--- WHAT THE TASK ASKS ---
Write out every line of the items below word for word, omitting the pictures.

(Pointing data for screenshots)
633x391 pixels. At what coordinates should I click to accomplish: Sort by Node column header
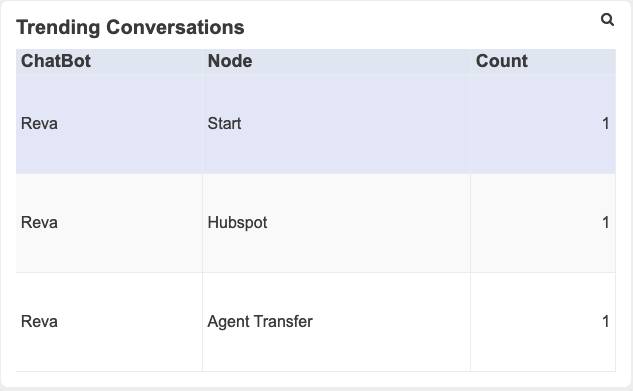[x=336, y=61]
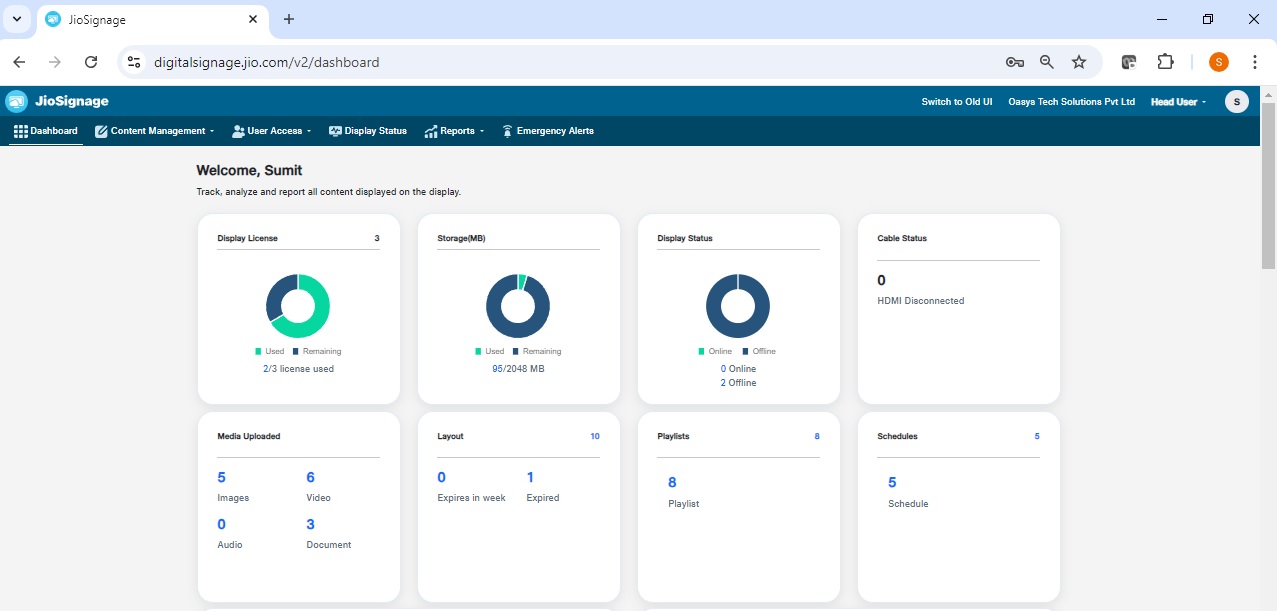Bookmark this page with the star icon
The image size is (1277, 611).
[1079, 62]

--- ANSWER ---
633x391 pixels. At what coordinates should I click to accomplish: Sort by Node column header
[x=336, y=61]
Bookmark this page with the star icon
The image size is (1277, 611).
[1079, 62]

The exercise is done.